An exact copy of every entry is needed here; the images stay out.

Supplied records section start

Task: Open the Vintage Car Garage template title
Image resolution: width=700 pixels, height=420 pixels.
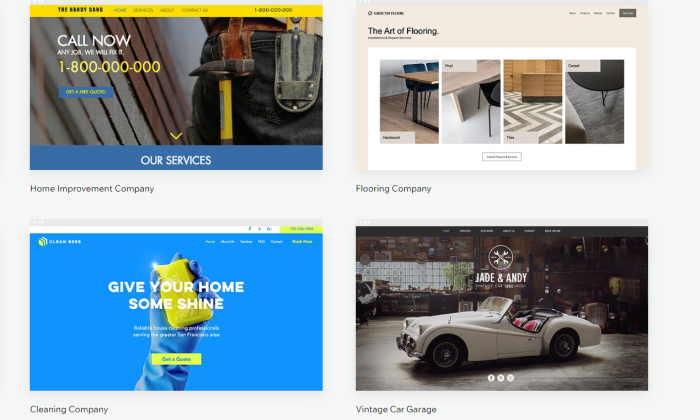Action: (396, 409)
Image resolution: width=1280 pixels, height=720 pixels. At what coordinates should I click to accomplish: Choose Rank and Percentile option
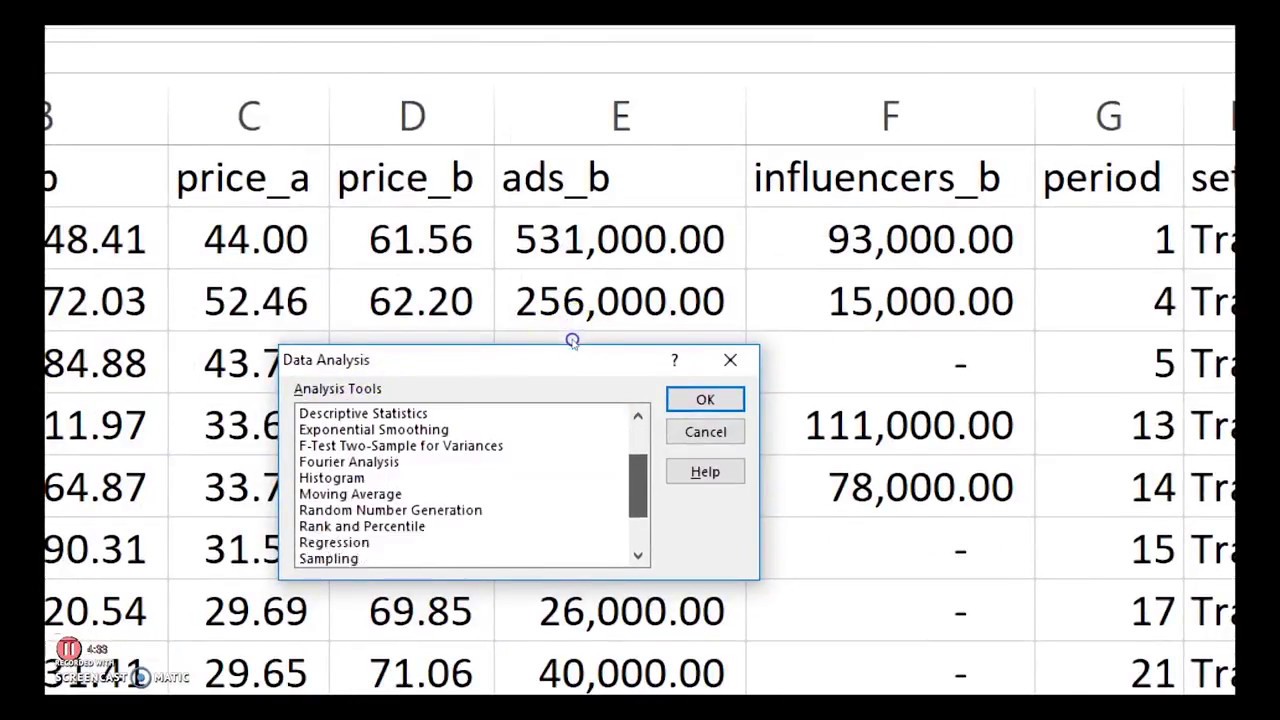pos(361,526)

Supplied records section end

## Problem solution
Task: Open the Vintage Car Garage template title
Image resolution: width=700 pixels, height=420 pixels.
Action: (396, 409)
Image resolution: width=1280 pixels, height=720 pixels. At what coordinates should I click to accomplish: Choose Rank and Percentile option
pos(361,526)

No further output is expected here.